The offense also had to replace a record-setting quarterback in Russell Wilson, three starters in the offensive line, its top wide receiver in Nick Toon and two undervalued blockers in fullback Bradie Ewing and tight end Jake Byrne.

A couple early injuries to key contributors in tailback Montee Ball and wide receiver Jared Abbrederis made it an even tougher climb.

The offense improved in the second half of the season, but still ranked No. 59 nationally in scoring at 29.6 points per game.

Perhaps the best thing about going through that experience is the offensive players are determined not to have a repeat.

"Last year there was so much resistance, it affected the team," Groy said. "We can’t let it happen again."

Pedersen isn’t suggesting all of the offensive problems during the 8-6 season were a result of players not accepting the changes. But he is encouraged by the differences this time.

"Was that the one reason for last year? No, it came down to execution, that’s all it was," Pedersen said. "I just think guys are really embracing it this year."

In addition, the 24 seniors on this team share a sense of urgency — they don’t have time to mess around.

"Honestly, I think guys just have confidence in what we’re doing," Pedersen said. "I think last year, guys were like, ‘I don’t really like that.’ There was way too much of that.

"This year, I think guys are accepting it more. I think they truly believe we can have a special team."

Senior quarterback Curt Phillips said the passing game under offensive coordinator Andy Ludwig has some similarity to Chryst’s offense.

"I think a lot of the concepts will go back to two years ago, with Coach Chryst and the West Coast system stuff," Phillips said.

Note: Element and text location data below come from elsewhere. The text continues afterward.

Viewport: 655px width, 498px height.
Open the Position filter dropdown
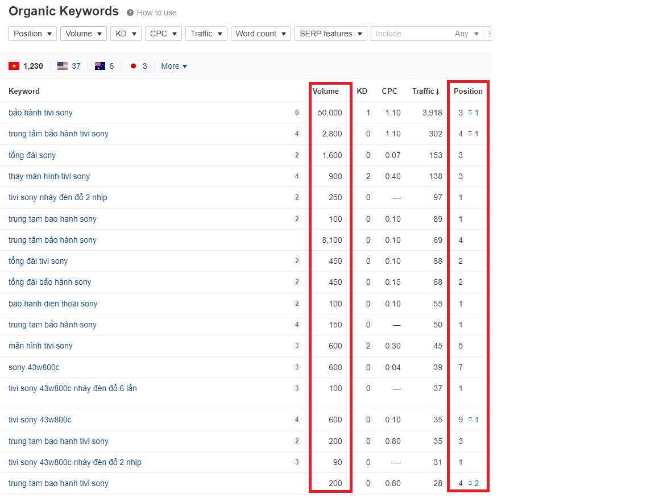point(32,34)
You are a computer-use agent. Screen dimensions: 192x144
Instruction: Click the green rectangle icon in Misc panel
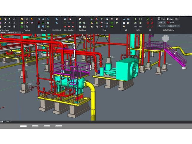coord(112,23)
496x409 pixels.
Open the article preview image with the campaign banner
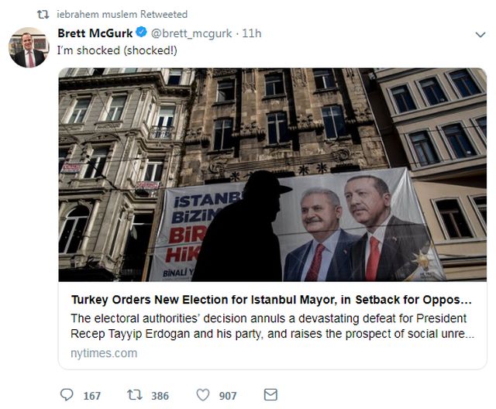[272, 174]
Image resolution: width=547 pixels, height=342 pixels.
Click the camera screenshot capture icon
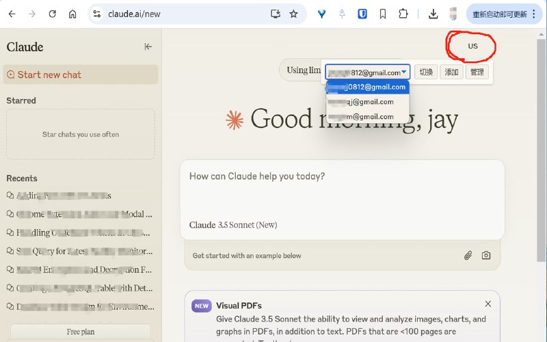(x=486, y=255)
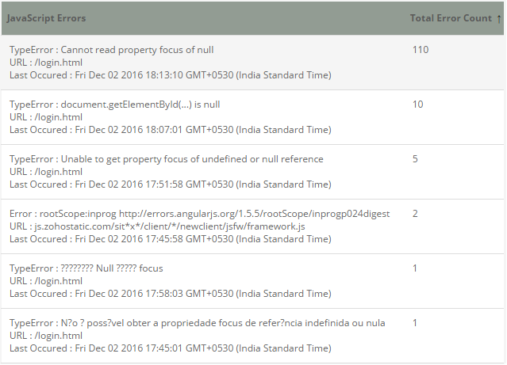Click the sort arrow beside Total Error Count

[498, 19]
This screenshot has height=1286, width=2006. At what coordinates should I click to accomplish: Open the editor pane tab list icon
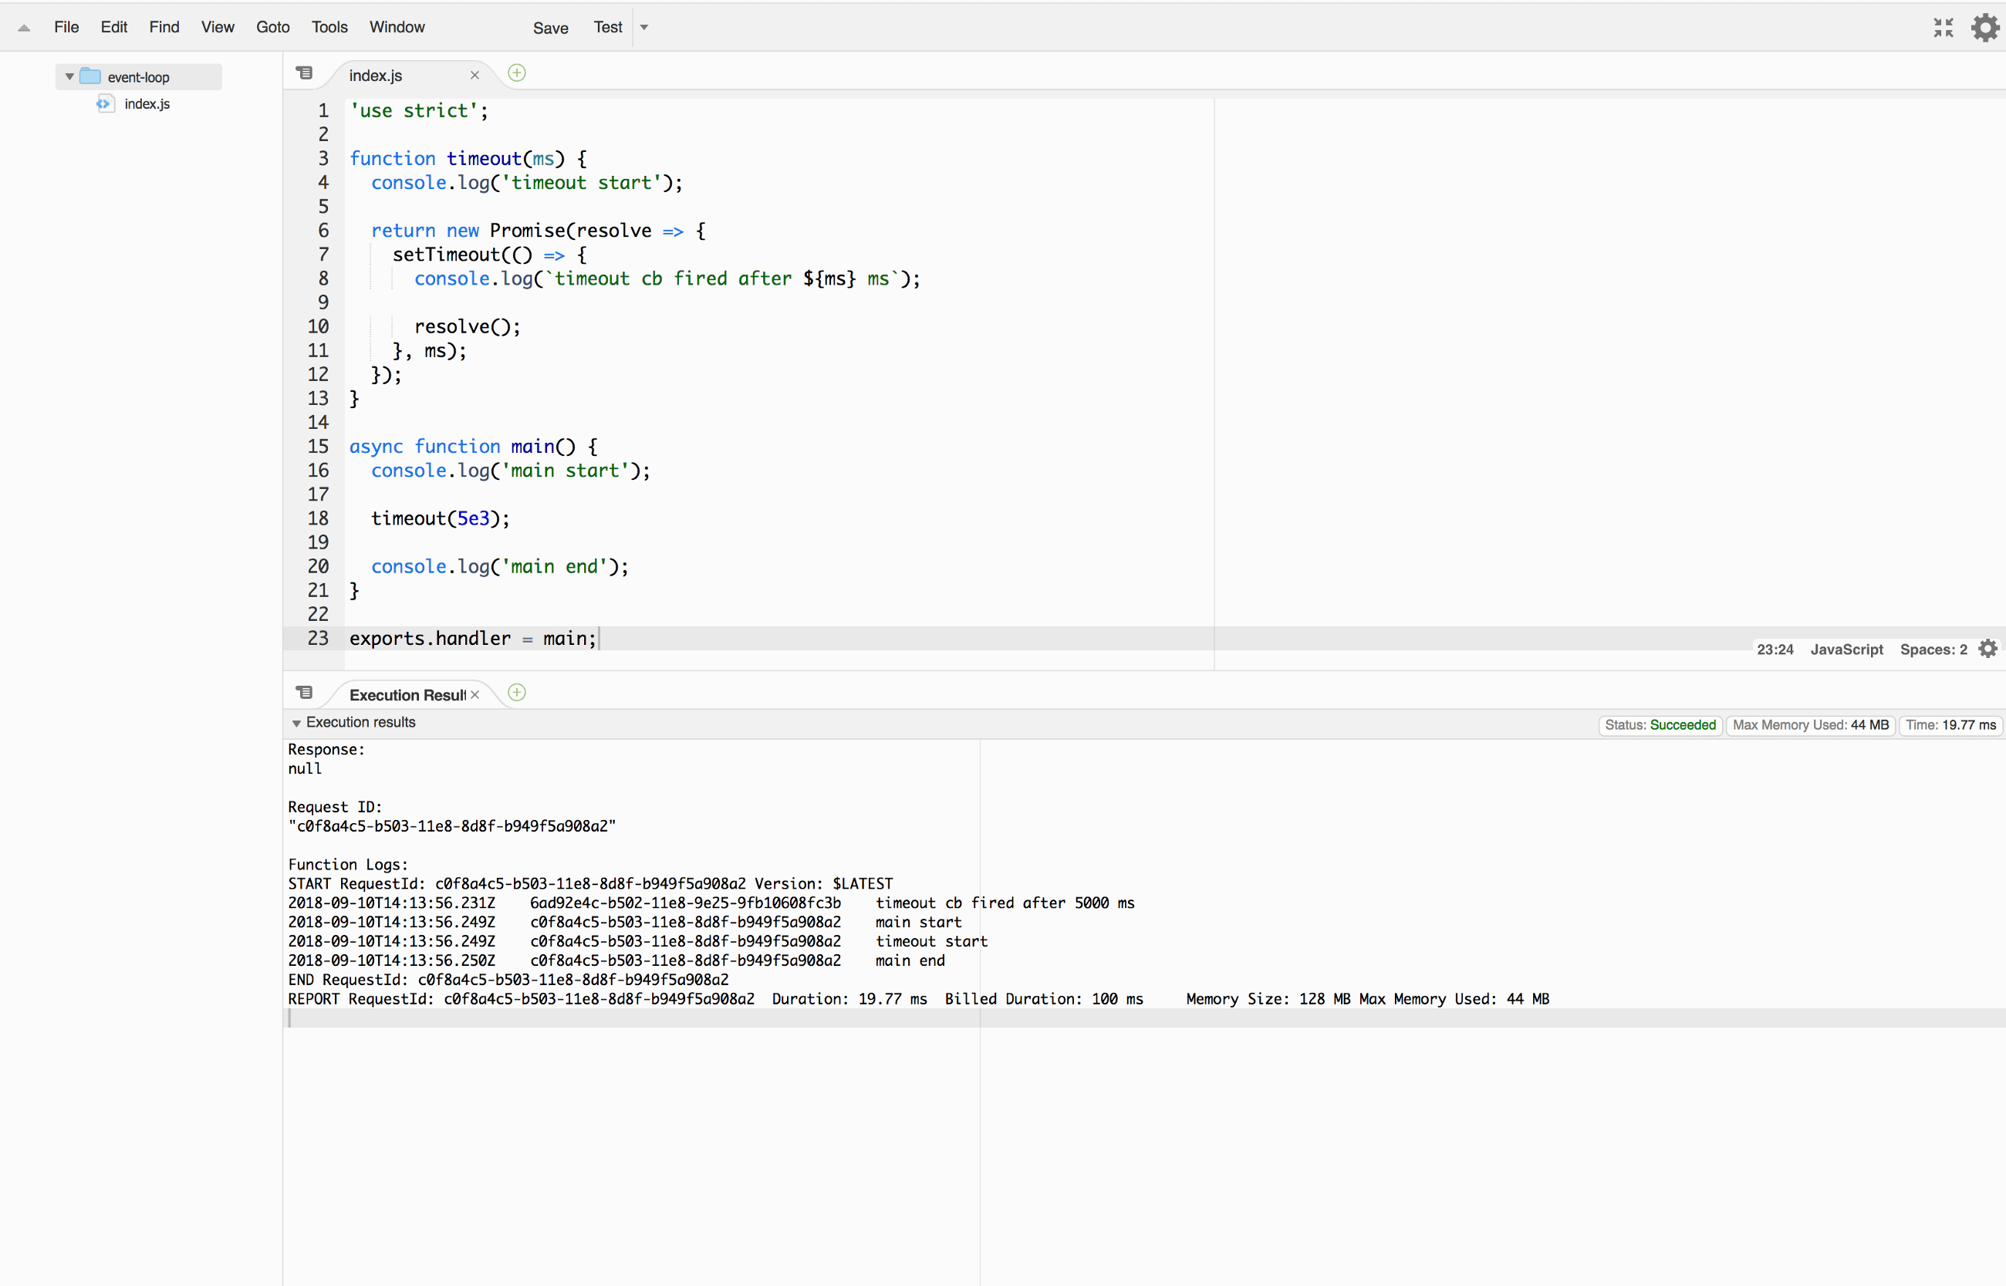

"It feels good coming back to something we already are familiar with," he added.

Phillips believes the experience of learning a new offense last year — regardless of how it went — will make it easier this time.

"Having to learn another offense again makes it that much quicker, because you kind of learn some tips, how to pick things up," he said.

Andersen also has made a point of explaining to the players why he does the things he does.

"The tweaks and the way you’re teaching as a coach, as long as they are backed up all of the time," Andersen said.

"You want to make sure you teach with technique, we’re going to teach with theory and we’re going to teach with concepts. These kids have wrapped their arms around that and are very receptive to everything we’re asking them to do to this point."